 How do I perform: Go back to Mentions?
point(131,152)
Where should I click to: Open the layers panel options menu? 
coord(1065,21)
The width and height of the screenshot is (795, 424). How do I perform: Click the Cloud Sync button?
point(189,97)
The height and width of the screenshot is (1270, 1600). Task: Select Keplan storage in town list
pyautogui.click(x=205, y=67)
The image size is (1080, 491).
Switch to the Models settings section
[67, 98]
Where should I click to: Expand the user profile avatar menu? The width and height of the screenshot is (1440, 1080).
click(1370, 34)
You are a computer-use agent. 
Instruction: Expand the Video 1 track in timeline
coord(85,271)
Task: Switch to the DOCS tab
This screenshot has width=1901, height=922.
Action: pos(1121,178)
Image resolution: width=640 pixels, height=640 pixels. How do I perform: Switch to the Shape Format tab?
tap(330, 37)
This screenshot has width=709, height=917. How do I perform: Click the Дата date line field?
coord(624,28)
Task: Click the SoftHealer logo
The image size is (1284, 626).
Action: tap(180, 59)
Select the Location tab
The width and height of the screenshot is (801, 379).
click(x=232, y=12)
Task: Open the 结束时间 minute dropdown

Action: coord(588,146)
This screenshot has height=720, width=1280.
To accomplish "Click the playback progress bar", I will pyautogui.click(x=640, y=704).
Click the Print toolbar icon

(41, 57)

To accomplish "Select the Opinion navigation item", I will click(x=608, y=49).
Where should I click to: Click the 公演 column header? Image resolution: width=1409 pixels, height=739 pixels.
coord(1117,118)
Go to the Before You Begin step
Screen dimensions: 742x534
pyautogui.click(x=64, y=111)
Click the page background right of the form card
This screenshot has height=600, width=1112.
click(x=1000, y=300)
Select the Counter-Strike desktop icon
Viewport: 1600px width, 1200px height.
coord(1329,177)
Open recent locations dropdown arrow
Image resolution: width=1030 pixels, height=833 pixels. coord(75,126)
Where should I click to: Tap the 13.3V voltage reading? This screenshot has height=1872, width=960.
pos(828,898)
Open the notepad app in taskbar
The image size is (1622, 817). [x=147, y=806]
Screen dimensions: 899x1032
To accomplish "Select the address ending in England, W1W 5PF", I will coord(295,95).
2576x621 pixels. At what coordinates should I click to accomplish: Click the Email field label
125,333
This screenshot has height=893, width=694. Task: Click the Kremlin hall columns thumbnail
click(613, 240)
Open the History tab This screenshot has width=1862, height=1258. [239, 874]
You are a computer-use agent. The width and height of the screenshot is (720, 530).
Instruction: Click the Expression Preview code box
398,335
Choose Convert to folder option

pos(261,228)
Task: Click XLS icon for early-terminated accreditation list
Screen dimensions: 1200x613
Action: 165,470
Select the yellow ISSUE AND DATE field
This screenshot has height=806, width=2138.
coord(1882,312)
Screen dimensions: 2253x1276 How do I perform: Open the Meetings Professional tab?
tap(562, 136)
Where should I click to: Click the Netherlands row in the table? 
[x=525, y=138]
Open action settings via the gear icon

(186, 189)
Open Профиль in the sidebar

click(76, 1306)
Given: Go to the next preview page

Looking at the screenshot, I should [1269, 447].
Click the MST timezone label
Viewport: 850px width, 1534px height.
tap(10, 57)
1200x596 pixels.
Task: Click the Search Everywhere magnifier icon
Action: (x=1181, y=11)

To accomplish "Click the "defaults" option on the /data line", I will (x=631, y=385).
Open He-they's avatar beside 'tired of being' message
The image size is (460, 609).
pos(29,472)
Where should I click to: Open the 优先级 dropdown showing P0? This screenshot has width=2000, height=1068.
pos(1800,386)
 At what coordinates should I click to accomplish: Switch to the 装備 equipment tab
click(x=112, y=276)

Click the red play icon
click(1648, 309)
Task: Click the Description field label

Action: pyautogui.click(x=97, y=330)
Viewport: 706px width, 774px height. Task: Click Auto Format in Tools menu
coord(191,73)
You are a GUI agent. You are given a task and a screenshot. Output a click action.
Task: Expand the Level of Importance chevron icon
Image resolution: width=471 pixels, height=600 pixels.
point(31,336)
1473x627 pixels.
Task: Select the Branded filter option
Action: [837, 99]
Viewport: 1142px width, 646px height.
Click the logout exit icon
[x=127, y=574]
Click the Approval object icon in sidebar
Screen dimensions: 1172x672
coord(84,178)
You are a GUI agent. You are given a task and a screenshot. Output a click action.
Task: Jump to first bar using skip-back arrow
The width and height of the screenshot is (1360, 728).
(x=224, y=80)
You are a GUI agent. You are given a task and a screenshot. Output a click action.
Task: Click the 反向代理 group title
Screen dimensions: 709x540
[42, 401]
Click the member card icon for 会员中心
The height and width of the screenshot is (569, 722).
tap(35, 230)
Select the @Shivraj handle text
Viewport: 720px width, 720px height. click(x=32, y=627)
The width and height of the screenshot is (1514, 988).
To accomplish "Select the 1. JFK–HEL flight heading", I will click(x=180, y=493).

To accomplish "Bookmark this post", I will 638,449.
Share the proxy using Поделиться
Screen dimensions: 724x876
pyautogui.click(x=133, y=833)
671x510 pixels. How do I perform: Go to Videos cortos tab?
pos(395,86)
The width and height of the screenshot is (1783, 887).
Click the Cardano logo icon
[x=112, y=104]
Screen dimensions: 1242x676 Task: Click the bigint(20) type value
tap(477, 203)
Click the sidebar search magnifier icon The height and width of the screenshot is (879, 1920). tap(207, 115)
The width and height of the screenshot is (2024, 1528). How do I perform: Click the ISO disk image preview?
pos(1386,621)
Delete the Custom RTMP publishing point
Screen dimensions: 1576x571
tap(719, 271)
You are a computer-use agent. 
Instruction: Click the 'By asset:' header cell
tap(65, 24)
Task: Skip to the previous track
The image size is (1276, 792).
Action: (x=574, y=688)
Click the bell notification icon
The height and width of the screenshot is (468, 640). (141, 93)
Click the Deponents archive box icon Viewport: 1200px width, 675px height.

┄┄┄┄┄┄

AIM -> Render every line of the records above as a JSON list of strings, with one string for each line and blank lines omitted.

EXERCISE RESULT ->
[
  " How do I perform: Go back to Mentions?",
  "point(131,152)",
  "Where should I click to: Open the layers panel options menu? ",
  "coord(1065,21)",
  "The width and height of the screenshot is (795, 424). How do I perform: Click the Cloud Sync button?",
  "point(189,97)",
  "The height and width of the screenshot is (1270, 1600). Task: Select Keplan storage in town list",
  "pyautogui.click(x=205, y=67)",
  "The image size is (1080, 491).",
  "Switch to the Models settings section",
  "[67, 98]",
  "Where should I click to: Expand the user profile avatar menu? The width and height of the screenshot is (1440, 1080).",
  "click(1370, 34)",
  "You are a computer-use agent. ",
  "Instruction: Expand the Video 1 track in timeline",
  "coord(85,271)",
  "Task: Switch to the DOCS tab",
  "This screenshot has width=1901, height=922.",
  "Action: pos(1121,178)",
  "Image resolution: width=640 pixels, height=640 pixels. How do I perform: Switch to the Shape Format tab?",
  "tap(330, 37)",
  "This screenshot has width=709, height=917. How do I perform: Click the Дата date line field?",
  "coord(624,28)",
  "Task: Click the SoftHealer logo",
  "The image size is (1284, 626).",
  "Action: tap(180, 59)",
  "Select the Location tab",
  "The width and height of the screenshot is (801, 379).",
  "click(x=232, y=12)",
  "Task: Open the 结束时间 minute dropdown",
  "Action: coord(588,146)",
  "This screenshot has height=720, width=1280.",
  "To accomplish \"Click the playback progress bar\", I will pyautogui.click(x=640, y=704).",
  "Click the Print toolbar icon",
  "(41, 57)",
  "To accomplish \"Select the Opinion navigation item\", I will click(x=608, y=49).",
  "Where should I click to: Click the 公演 column header? Image resolution: width=1409 pixels, height=739 pixels.",
  "coord(1117,118)",
  "Go to the Before You Begin step",
  "Screen dimensions: 742x534",
  "pyautogui.click(x=64, y=111)",
  "Click the page background right of the form card",
  "This screenshot has height=600, width=1112.",
  "click(x=1000, y=300)",
  "Select the Counter-Strike desktop icon",
  "Viewport: 1600px width, 1200px height.",
  "coord(1329,177)",
  "Open recent locations dropdown arrow",
  "Image resolution: width=1030 pixels, height=833 pixels. coord(75,126)",
  "Where should I click to: Tap the 13.3V voltage reading? This screenshot has height=1872, width=960.",
  "pos(828,898)",
  "Open the notepad app in taskbar",
  "The image size is (1622, 817). [x=147, y=806]",
  "Screen dimensions: 899x1032",
  "To accomplish \"Select the address ending in England, W1W 5PF\", I will coord(295,95).",
  "2576x621 pixels. At what coordinates should I click to accomplish: Click the Email field label",
  "125,333",
  "This screenshot has height=893, width=694. Task: Click the Kremlin hall columns thumbnail",
  "click(613, 240)",
  "Open the History tab This screenshot has width=1862, height=1258. [239, 874]",
  "You are a computer-use agent. The width and height of the screenshot is (720, 530).",
  "Instruction: Click the Expression Preview code box",
  "398,335",
  "Choose Convert to folder option",
  "pos(261,228)",
  "Task: Click XLS icon for early-terminated accreditation list",
  "Screen dimensions: 1200x613",
  "Action: 165,470",
  "Select the yellow ISSUE AND DATE field",
  "This screenshot has height=806, width=2138.",
  "coord(1882,312)",
  "Screen dimensions: 2253x1276 How do I perform: Open the Meetings Professional tab?",
  "tap(562, 136)",
  "Where should I click to: Click the Netherlands row in the table? ",
  "[x=525, y=138]",
  "Open action settings via the gear icon",
  "(186, 189)",
  "Open Профиль in the sidebar",
  "click(76, 1306)",
  "Given: Go to the next preview page",
  "Looking at the screenshot, I should [1269, 447].",
  "Click the MST timezone label",
  "Viewport: 850px width, 1534px height.",
  "tap(10, 57)",
  "1200x596 pixels.",
  "Task: Click the Search Everywhere magnifier icon",
  "Action: (x=1181, y=11)",
  "To accomplish \"Click the \"defaults\" option on the /data line\", I will (x=631, y=385).",
  "Open He-they's avatar beside 'tired of being' message",
  "The image size is (460, 609).",
  "pos(29,472)",
  "Where should I click to: Open the 优先级 dropdown showing P0? This screenshot has width=2000, height=1068.",
  "pos(1800,386)",
  " At what coordinates should I click to accomplish: Switch to the 装備 equipment tab",
  "click(x=112, y=276)",
  "Click the red play icon",
  "click(1648, 309)",
  "Task: Click the Description field label",
  "Action: pyautogui.click(x=97, y=330)",
  "Viewport: 706px width, 774px height. Task: Click Auto Format in Tools menu",
  "coord(191,73)",
  "You are a GUI agent. You are given a task and a screenshot. Output a click action.",
  "Task: Expand the Level of Importance chevron icon",
  "Image resolution: width=471 pixels, height=600 pixels.",
  "point(31,336)",
  "1473x627 pixels.",
  "Task: Select the Branded filter option",
  "Action: [837, 99]",
  "Viewport: 1142px width, 646px height.",
  "Click the logout exit icon",
  "[x=127, y=574]",
  "Click the Approval object icon in sidebar",
  "Screen dimensions: 1172x672",
  "coord(84,178)",
  "You are a GUI agent. You are given a task and a screenshot. Output a click action.",
  "Task: Jump to first bar using skip-back arrow",
  "The width and height of the screenshot is (1360, 728).",
  "(x=224, y=80)",
  "You are a GUI agent. You are given a task and a screenshot. Output a click action.",
  "Task: Click the 反向代理 group title",
  "Screen dimensions: 709x540",
  "[42, 401]",
  "Click the member card icon for 会员中心",
  "The height and width of the screenshot is (569, 722).",
  "tap(35, 230)",
  "Select the @Shivraj handle text",
  "Viewport: 720px width, 720px height. click(x=32, y=627)",
  "The width and height of the screenshot is (1514, 988).",
  "To accomplish \"Select the 1. JFK–HEL flight heading\", I will click(x=180, y=493).",
  "To accomplish \"Bookmark this post\", I will 638,449.",
  "Share the proxy using Поделиться",
  "Screen dimensions: 724x876",
  "pyautogui.click(x=133, y=833)",
  "671x510 pixels. How do I perform: Go to Videos cortos tab?",
  "pos(395,86)",
  "The width and height of the screenshot is (1783, 887).",
  "Click the Cardano logo icon",
  "[x=112, y=104]",
  "Screen dimensions: 1242x676 Task: Click the bigint(20) type value",
  "tap(477, 203)",
  "Click the sidebar search magnifier icon The height and width of the screenshot is (879, 1920). tap(207, 115)",
  "The width and height of the screenshot is (2024, 1528). How do I perform: Click the ISO disk image preview?",
  "pos(1386,621)",
  "Delete the Custom RTMP publishing point",
  "Screen dimensions: 1576x571",
  "tap(719, 271)",
  "You are a computer-use agent. ",
  "Instruction: Click the 'By asset:' header cell",
  "tap(65, 24)",
  "Task: Skip to the previous track",
  "The image size is (1276, 792).",
  "Action: (x=574, y=688)",
  "Click the bell notification icon",
  "The height and width of the screenshot is (468, 640). (141, 93)",
  "Click the Deponents archive box icon Viewport: 1200px width, 675px height."
]